Was very calm, cool, and collected; went home and completely broke
down. It was a rough day.
Johnson:
In the days following—of course, you mentioned the press conference—what
were your duties immediately following the accident?
Greene:
None. None.
Johnson:
Did you have any involvement with Sally Ride’s report [Leadership
and America's Future in Space]?
Greene:
No.
Johnson:
By October 1987, you became Chief of the Safety Division.
Greene:
Yes.
Johnson:
Do you want to move on to that?
Greene:
I decided, for a lot of reasons, that I’d had all the fun I
wanted to have in the Control Room. I went on and I did a couple of
months, a few months, half a year—who knows; something like
that—working a lunar exploration group, and then I didn’t
like that and needed something more challenging. [Charles F.] Charlie
Bolden [Jr.] was running the Safety Division. I took over from Charlie.
Charlie did people, and then I brought engineering rigor in, and we
developed a pretty good safety operation, and we developed a Shuttle
Safety Review Board. We reviewed the hazard reports, not only for
the Orbiter, but for each of the other elements, and it took us about
a year. We visited all the sites. We had membership from all the sites.
I probably learned more about the vehicle in that year or two than
at any other time in my career. It was a great education.
But after doing safety for two years, I got a call. I had a buddy
at KSC who was my counterpart. He came in at about the same time I
did, and he had a strong engineering background and understood they
needed safety guys, but why me, Lord? So he called one day, and he
says, “We’ve got a problem.”
I said, “What’s the problem, Bob?”
He says, “You know, if we stay on this job much longer, we’re
going to have to read the manuals.”
And I said, “Good put.” So I forget who I let it be known
that I was ready to get out. I left there and went to the Shuttle
Program, working for [Leonard S.] Nicholson. I did that for a while,
and it got me into program management, and I learned a lot in that
that year, too.
Johnson:
Do you want to share with us some of the things you learned?
Greene:
Well, budgets and schedules and resources. It was a whole different
thing than anything I’d ever been used to. That didn’t
last too long, because one day George called, and this was after the
first President [George H. W.] Bush decided we’d go back to
the Moon, this time to stay, and on to Mars, is what he said.

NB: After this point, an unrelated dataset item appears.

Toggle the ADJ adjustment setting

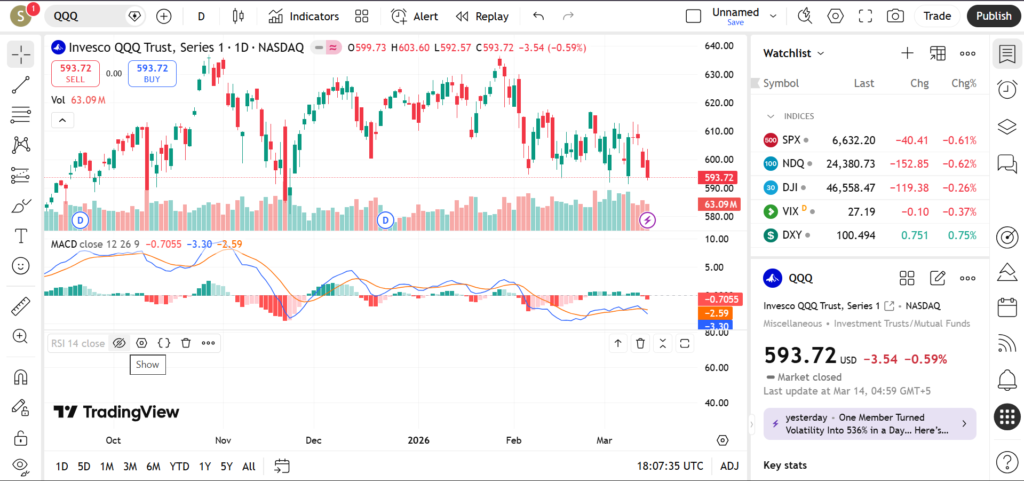pos(730,466)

George said, “We want you to go to Washington [D.C., NASA Headquarters]
and be a Deputy AA, Associate Administrator for Exploration.”
See, they named this guy [Michael D.] Mike Griffin as the AA, and
I had worked some stuff we can’t talk about with him. He used
to be part of the Star Wars guys, General [James A.] Abrahamson’s
guys. He was their head of technology. Well, Mike got named as the
AA for Exploration, and I became his Deputy.

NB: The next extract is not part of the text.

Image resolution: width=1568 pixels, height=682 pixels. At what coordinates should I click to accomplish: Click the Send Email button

I turned George down twice for that job, and I figured I had beat
him. Then he had the audacity to have Chris Kraft call, and they were
both singing the national anthem and waving the flag and so I went
to Washington, and I did that, two years. We put together a proposal
on how we’d go back to the Moon, and we only had about a $10
million budget. It wasn’t much. At the end of two years, the
budget got canceled, the program got canceled, all my friends got
canceled, and I was back at the Johnson Space Center.
Johnson:
During that time period, did you work with the Department of Energy
[DOE], discussing nuclear power and propulsion?
Greene:
Yes, I did some of that. When [Daniel S.] Dan Goldin came in, among
other things he put together these study groups to how NASA would
team with Department of Energy on about ten different areas. I was
given cochairmanship with a guy from DOE, and we ran a board on nuclear
power and propulsion, something I knew absolutely nothing about, but
if you surround yourself with the right number of Ph.D.’s and
nuclear physicists. We did that and put together what I think is still
a dynamite piece of paper; it was about fifty pages in length. And
Goldin never read it, because he said it was too thick. So there you
are. Still a dynamite piece of paper.
Johnson:
How was it working with the Department of Energy and working with
another agency like that?
Greene:
We had a very good relationship, very good.
Johnson:
Were you in the D.C. area the whole time, or did you commute back
and forth?
Greene:
Commuted. Commuted. I commuted when I was in D.C. all the time, which
wasn’t a bad deal.
Johnson:
Well, in the early ‘90s, you moved to Engineering Directorate?
Greene:
That’s after Exploration went out of business. I needed a place
to escape to.
Johnson:
What was your role in that directorate?
Greene:
I had a Technology Group, and it was ahead of its time—or behind
its time—and it wasn’t what I wanted to do. So I sat there
and waited for the next time George came to call. Eventually he came,
and he said, “We need an Orbiter Project Manager.” I did
that for a few years. That was an amazingly good feeling, owning four
Shuttles. Going down to the Cape [Canaveral, Florida] and visiting
them and actually feeling ownership and responsibility for them.
Johnson:
What were some of the duties that you had in that position?
Greene:
It was technical, schedule, and budget for the entire Orbiter fleet,
and a very close working relationship with our contractor, which was
North American Rockwell [Corporation], and then later, Rockwell. Very
good friendships; very close relationships with the guys at the Cape,
contractor guys, government guys. A very fulfilling position.
Johnson:
What was the move after that?
Greene:
George came to see me again. Yes, I probably antagonized a lot of
people, because I was dead opposed to the [Team] USA Concept [for
Global Space Commerce] and the effects it would have on the Johnson
workforce. I was right, but they decided it was time to put me somewheres
else.
Johnson:
What concerns did you have?
Greene:
That we’d turn the technical responsibility for Shuttle engineering
over to a contractor, and they might or might not have been able to
assume those responsibilities. We did great damage to the NASA workforce,
and they couldn’t assume those responsibilities.
Johnson:
You went on to work as Deputy Manager for Technical Development for
the ISS [International Space Station] Program.
Greene:
Yes, I did.
Johnson:
Would you like to talk about that for a moment?
Greene:
That was great fun. George knew that that station was in deep, serious
trouble, and he asked me to go over and see what I could do. So I
went over and did things and made things happen, and we got a pretty
good Space Station up there. So I feel very proud of that.
Johnson:
How closely did you work with the contractors that were involved in
that program?
Greene:
Very closely.
Johnson:
Can you describe some of the issues that you worked on or encountered
during that time?
Greene:
We worked on every piece of hardware, on the node, on the lab, solar
arrays, the ECLS system, Environmental [Control and Life Support]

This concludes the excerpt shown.